On a larger scale, during the summer of 2022, the exploitation of a group of non-EU workers in a factory in the Belgian city of Antwerp was revealed.
Migrants from countries such as Turkey, Bangladesh and Ukraine were underpaid or unpaid, had no work security and suffered from bad housing.
These practices are "no longer the exception in the European Union", wrote leftwing MEP Marc Botenga in an op-ed for EUobserver.
Subcontracting is not bad in itself. It was originally conceived as a way of outsourcing tasks for which the main company was not specialised, or as a temporary solution to a market need.
But its use has changed in recent years.
"Today, subcontracting is mostly used to actually hire and find cheap and precarious labour," Tom Deleu, general secretary of the European Federation of Building and Woodworkers (EFBWW), told EUobserver.
"It used to be a transparent short chain with a main contractor and a few companies," Deleu said. "Now it is a long and very complex chain."
The shift in companies' use of subcontracting complicates enforcement — one of the main problems identified by a study commissioned by the EU executive to look at how to improve the regulation of subcontracting in the EU.
The study has not yet been published, but was presented in the European Parliament last week (Tuesday, May 30) at an event on subcontracting organised by the S&D group and the EFBWW.
"Subcontracting can be used to increase profits by lowering costs, leading to downward wage pressure," attendees heard.
The practice is most prevalent in price-sensitive and labour-intensive sectors such as construction, manufacturing or meat-processing, says Monica Andriescu, one of the authors.
Another study, commissioned by The Left group, notes: "Subcontracting makes controls by labour inspectors more difficult, as the relationships between companies are often unclear and the relevant labour laws and working conditions are obfuscated".
Long supply chains make it difficult to trace abuses and identify the actual employers and people responsible for them.
Subcontracting allows companies to gain power and profits without taking on the associated risks and responsibilities, highlights the study called: 'Subcontracting: exploitation by design. Tackling the business model of social dumping'.
A situation that stems from both breaches of legislation, but also from gaps in the legislation, and even from the absence of a social clause to ensure that public procurement (and taxpayers' money) guarantees good working conditions.
For the EFBWW, now is a good time to ensure that direct and subcontracted workers have the same working conditions, as the commission is reviewing the Posted Workers Directive.
This is a "vague" regulation that is "interpreted differently" by member states and employers, restricting trade union action and collective agreements, Socialists & Democrats MEP Ilan de Basso told EUobserver.
"We would like to see a legislation at EU level that limits subcontracting to maximum one or two levels, to what's needed technically speaking," Deleu said.
Such provisions already exist in countries such as Italy, Belgium and Spain, but without European legislation to strengthen national rules, there will be no minimum conditions guaranteed in the 27 countries.
Moreover, liability rules, the tool used by posted workers to claim their rights, are not always effective because of their scope and conditionality.

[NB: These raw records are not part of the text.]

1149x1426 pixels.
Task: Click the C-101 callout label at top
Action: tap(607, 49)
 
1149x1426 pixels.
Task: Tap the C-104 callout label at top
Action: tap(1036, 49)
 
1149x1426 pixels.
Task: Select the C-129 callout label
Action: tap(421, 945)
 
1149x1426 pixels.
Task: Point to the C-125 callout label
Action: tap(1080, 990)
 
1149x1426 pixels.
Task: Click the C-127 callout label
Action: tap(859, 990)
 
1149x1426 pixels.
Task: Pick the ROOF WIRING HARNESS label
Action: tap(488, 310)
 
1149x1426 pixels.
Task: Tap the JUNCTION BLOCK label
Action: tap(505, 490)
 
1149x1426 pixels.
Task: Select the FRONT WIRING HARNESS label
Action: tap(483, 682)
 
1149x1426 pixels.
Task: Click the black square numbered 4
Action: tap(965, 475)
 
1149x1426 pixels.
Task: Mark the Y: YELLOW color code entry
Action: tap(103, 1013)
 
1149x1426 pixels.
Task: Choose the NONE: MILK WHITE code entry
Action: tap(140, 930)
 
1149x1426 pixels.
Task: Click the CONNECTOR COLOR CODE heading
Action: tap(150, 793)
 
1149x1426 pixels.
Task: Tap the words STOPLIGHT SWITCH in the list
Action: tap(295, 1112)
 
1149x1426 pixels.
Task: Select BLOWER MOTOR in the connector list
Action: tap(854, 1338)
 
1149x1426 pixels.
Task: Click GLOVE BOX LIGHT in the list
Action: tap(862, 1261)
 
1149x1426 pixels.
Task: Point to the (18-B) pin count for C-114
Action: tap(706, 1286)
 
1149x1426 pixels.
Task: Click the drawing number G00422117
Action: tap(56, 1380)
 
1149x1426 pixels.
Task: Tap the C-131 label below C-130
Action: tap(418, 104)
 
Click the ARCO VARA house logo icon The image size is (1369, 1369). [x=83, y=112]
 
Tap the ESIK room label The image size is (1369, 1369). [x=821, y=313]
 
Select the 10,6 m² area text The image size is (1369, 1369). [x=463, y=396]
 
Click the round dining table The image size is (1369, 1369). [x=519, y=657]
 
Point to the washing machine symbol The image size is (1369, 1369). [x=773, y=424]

In a new policy brief from the European Federation of Food, Agriculture and Tourism Trade Unions (EFFTA), authors recommend "replacing the current fragmented approach to subcontracting chain liability with a general EU system of joint and several (full chain) liability covering both cross-border and domestic situations".
The conclusions of the commission's study also set out a number of important points for future consideration — such as providing more information and transparency in supply chains and improving data collection to understand the scale of the situation and make comparisons across borders.